Judgment, Supreme Court, New York County (Joan Sudolnik, J.), rendered May 12, 2000, convicting defendant, after a jury trial, of robbery in the second degree and three counts of burglary in the second degree, and sentencing him, as a persistent violent felony offender, to an aggregate term of 35 years to life, and order, same court and Justice, entered on or about March 20, 2002, which denied defendant’s motion pursuant to CPL 440.20 to set aside the sentence, unanimously affirmed.
The second-degree robbery verdict was not against the weight of the evidence. The element of being aided by another person actually present, as required under Penal Law § 160.10 (1), was established by the victim’s clear testimony that before someone covered his head with a blanket he was able to see that there were two participants in the robbery.
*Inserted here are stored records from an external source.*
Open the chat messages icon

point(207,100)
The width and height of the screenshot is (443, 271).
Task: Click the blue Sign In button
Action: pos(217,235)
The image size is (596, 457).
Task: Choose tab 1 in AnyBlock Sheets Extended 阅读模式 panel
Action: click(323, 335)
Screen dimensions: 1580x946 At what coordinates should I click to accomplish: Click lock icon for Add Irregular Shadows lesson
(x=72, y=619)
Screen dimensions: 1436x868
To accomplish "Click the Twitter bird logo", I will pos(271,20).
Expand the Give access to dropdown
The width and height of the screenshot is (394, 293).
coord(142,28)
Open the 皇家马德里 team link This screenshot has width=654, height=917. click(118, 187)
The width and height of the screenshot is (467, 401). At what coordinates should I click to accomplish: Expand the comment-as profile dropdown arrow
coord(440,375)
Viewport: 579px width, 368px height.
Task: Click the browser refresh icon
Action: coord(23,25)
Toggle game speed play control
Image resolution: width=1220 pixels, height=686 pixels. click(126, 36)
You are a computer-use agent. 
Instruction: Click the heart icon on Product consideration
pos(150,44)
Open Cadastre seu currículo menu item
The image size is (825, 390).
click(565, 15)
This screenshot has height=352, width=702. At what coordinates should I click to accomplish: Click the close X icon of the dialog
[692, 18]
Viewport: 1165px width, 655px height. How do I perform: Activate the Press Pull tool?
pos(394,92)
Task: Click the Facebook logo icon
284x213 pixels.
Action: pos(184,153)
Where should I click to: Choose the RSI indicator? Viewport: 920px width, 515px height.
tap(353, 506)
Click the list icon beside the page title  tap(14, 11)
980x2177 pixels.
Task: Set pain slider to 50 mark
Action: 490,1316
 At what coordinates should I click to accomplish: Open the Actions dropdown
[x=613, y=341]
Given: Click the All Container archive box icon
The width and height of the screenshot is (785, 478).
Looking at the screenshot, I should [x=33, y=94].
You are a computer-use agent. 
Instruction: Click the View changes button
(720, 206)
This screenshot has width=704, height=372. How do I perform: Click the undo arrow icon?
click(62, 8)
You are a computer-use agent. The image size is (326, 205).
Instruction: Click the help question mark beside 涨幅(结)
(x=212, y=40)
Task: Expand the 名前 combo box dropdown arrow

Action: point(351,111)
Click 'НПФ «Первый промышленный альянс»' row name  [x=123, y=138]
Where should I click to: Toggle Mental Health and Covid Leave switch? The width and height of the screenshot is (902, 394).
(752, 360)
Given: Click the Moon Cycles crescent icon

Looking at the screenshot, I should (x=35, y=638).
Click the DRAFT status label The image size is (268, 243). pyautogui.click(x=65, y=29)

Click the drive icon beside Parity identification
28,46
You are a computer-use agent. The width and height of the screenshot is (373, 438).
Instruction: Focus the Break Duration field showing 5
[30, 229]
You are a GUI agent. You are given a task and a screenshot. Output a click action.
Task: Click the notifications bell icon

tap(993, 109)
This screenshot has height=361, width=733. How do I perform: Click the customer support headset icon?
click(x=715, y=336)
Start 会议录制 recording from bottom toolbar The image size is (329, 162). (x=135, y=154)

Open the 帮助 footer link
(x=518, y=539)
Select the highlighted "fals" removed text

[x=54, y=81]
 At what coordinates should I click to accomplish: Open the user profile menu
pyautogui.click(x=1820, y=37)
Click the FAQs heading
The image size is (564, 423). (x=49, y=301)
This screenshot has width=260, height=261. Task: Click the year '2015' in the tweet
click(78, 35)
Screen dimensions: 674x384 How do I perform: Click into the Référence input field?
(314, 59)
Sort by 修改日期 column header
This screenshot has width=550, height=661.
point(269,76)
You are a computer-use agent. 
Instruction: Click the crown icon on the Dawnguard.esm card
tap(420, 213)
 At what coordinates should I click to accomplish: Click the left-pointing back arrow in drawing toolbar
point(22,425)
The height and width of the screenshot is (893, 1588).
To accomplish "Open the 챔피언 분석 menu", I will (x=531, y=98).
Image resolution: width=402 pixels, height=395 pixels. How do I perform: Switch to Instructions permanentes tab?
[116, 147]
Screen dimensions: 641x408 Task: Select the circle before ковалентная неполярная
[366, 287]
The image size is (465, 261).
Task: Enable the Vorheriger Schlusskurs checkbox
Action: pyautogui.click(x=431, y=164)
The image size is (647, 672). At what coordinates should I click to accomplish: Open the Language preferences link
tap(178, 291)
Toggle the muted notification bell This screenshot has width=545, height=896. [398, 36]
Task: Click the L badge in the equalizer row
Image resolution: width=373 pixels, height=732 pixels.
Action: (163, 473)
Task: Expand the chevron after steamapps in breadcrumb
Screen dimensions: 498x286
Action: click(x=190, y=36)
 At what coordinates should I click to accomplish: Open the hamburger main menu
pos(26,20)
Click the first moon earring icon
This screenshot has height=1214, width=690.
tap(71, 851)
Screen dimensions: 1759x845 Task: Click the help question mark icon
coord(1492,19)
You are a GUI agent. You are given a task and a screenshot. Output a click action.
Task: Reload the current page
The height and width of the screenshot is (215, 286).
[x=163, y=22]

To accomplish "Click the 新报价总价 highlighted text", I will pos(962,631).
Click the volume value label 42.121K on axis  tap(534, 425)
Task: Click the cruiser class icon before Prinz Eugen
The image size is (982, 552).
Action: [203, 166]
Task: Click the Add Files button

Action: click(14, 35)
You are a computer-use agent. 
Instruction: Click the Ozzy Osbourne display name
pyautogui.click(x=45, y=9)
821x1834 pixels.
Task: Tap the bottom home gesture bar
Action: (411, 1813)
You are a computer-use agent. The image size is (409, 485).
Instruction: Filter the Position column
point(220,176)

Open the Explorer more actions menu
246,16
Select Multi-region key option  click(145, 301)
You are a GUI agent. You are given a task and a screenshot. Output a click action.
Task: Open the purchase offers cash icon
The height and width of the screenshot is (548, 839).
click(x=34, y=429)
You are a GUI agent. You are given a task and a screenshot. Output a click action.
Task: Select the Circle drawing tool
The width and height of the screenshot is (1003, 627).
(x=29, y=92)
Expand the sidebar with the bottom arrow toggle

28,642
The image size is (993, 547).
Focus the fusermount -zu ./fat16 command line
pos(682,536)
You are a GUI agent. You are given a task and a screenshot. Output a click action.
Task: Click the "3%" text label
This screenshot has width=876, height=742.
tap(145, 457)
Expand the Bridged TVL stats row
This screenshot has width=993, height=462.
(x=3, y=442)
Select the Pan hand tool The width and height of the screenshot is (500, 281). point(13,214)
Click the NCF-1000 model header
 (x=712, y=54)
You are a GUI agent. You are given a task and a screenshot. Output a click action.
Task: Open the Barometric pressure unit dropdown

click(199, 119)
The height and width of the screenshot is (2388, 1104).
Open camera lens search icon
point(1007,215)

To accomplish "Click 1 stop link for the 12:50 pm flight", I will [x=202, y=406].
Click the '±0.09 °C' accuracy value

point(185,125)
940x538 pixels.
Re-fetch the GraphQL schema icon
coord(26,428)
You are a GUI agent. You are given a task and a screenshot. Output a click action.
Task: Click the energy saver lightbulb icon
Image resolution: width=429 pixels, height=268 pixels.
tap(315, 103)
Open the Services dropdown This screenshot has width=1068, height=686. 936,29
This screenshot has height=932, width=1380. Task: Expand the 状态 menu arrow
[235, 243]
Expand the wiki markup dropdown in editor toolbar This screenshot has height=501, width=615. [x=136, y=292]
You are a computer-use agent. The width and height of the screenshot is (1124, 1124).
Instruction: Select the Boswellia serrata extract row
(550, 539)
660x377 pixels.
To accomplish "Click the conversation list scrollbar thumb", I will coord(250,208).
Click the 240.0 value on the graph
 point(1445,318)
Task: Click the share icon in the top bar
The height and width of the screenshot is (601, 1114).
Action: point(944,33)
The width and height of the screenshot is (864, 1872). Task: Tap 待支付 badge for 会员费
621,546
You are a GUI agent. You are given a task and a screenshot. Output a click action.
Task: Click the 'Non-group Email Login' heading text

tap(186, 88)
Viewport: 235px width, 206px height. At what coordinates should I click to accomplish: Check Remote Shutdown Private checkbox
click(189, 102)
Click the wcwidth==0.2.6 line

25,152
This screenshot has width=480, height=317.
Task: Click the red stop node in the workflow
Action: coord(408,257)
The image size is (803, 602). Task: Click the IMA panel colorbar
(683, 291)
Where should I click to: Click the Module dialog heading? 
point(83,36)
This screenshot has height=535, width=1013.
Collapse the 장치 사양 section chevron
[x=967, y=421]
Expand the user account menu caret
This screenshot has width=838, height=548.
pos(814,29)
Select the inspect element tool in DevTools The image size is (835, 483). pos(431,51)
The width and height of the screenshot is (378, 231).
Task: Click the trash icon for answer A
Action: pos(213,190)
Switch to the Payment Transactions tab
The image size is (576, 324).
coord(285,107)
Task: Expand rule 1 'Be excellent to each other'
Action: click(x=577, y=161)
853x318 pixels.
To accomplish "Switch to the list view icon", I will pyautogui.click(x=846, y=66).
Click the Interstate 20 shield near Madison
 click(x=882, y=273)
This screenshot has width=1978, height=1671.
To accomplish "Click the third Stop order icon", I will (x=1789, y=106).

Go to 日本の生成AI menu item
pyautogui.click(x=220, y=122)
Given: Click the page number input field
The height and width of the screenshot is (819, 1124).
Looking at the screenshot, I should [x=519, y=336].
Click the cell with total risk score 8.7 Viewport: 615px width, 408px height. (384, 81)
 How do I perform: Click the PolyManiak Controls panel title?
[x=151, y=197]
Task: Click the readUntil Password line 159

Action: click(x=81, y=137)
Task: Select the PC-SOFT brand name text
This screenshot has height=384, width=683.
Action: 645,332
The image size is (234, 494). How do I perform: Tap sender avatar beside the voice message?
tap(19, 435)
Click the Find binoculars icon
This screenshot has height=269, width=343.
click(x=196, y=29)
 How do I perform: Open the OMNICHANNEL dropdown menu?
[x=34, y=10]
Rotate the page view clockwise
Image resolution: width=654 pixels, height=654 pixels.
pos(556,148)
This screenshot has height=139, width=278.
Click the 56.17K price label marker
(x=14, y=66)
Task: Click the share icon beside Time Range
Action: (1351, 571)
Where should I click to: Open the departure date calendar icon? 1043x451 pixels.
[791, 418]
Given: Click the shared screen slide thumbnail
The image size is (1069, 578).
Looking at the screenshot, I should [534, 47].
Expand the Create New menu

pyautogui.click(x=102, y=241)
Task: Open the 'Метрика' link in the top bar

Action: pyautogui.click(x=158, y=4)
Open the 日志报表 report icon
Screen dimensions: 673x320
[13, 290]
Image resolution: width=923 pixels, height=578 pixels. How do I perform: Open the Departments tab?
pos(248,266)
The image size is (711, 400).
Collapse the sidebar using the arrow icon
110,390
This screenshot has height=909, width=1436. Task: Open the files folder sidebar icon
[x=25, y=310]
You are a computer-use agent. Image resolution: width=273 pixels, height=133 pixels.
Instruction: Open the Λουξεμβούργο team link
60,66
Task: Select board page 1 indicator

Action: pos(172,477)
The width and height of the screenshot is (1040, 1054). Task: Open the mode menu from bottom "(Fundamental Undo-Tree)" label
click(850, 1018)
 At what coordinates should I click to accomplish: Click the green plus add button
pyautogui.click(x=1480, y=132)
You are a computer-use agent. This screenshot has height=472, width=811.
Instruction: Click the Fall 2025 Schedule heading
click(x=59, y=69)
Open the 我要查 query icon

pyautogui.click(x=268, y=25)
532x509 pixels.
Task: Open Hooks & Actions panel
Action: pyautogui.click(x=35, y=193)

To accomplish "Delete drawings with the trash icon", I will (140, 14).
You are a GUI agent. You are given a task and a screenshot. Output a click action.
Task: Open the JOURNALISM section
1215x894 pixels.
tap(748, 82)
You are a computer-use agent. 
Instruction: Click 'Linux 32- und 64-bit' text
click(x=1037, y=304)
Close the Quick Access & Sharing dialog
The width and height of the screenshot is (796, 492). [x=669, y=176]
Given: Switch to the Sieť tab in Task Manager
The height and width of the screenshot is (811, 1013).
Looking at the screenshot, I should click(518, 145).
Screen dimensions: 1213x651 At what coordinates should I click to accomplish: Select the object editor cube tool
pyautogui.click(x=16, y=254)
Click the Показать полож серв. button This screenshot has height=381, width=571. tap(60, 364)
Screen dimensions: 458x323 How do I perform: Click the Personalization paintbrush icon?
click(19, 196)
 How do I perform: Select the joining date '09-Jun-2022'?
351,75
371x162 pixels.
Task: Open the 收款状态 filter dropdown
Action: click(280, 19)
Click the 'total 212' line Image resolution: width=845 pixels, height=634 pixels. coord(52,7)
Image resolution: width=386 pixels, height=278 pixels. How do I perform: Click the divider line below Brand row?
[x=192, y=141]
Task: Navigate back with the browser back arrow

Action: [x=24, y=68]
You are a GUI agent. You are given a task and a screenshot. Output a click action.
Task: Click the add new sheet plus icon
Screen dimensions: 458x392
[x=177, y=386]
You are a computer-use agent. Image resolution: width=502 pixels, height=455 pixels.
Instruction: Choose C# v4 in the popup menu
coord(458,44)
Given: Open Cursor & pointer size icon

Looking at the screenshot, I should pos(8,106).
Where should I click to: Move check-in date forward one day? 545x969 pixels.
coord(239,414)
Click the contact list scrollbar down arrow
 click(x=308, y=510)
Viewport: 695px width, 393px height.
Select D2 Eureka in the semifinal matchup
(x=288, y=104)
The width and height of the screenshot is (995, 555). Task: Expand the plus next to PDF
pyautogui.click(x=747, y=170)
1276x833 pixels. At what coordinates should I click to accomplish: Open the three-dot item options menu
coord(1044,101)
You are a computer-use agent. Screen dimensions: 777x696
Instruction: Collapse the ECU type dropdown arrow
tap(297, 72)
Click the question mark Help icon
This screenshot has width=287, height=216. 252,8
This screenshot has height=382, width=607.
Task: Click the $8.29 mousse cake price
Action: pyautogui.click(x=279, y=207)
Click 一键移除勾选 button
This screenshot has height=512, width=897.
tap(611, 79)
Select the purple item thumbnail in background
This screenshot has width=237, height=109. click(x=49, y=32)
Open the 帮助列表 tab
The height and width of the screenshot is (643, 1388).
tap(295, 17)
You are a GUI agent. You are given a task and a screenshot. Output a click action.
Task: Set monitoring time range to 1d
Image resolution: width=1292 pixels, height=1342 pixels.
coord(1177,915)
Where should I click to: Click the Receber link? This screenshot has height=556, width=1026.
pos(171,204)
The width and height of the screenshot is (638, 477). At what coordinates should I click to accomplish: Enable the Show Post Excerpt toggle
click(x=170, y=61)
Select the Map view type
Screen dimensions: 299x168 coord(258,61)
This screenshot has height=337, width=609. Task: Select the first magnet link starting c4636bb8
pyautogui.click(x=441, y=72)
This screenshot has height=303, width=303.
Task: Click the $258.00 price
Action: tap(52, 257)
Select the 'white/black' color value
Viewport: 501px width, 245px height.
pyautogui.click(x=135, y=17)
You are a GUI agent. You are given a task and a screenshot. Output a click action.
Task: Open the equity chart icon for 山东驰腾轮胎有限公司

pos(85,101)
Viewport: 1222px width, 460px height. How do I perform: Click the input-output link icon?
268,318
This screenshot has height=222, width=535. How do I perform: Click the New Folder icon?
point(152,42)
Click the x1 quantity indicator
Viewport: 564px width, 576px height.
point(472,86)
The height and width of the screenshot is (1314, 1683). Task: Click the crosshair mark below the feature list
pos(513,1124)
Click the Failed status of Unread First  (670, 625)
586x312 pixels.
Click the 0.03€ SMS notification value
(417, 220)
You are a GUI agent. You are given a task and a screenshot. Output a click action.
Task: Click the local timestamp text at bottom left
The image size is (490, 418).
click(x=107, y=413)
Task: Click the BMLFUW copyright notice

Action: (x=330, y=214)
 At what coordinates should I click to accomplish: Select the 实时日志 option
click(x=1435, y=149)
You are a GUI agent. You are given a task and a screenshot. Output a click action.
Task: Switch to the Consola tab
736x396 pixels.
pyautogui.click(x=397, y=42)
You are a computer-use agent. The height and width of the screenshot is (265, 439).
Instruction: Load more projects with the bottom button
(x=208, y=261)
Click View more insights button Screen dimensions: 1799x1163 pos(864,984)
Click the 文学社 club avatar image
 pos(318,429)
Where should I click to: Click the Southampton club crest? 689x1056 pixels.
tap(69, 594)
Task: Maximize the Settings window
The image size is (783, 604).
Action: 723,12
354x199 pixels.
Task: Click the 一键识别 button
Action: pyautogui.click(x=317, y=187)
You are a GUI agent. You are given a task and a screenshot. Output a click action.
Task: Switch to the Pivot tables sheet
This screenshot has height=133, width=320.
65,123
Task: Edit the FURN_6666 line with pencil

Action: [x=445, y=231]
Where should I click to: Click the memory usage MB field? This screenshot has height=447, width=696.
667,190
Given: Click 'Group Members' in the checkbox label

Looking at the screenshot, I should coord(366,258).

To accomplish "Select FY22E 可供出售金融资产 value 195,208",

Moreover, the robber who spoke to the victim during the incident repeatedly used the word “we,” as in “We just want to rob the place.”
The court properly exercised its discretion in admitting into evidence a sweatsuit recovered from defendant’s apartment, since, according to the victim, it was the same distinct shade of brown as the clothing worn by one of the robbers (see People v Mirenda, 23 NY2d 439, 452-454 [1969]; People v Del Vermo, 192 NY 470, 478-482 [1908]). We have considered and rejected defendant’s remaining arguments concerning the admission of the sweatsuit. Concur — Buckley, P.J., Andrias, Sullivan, Lerner and Friedman, JJ.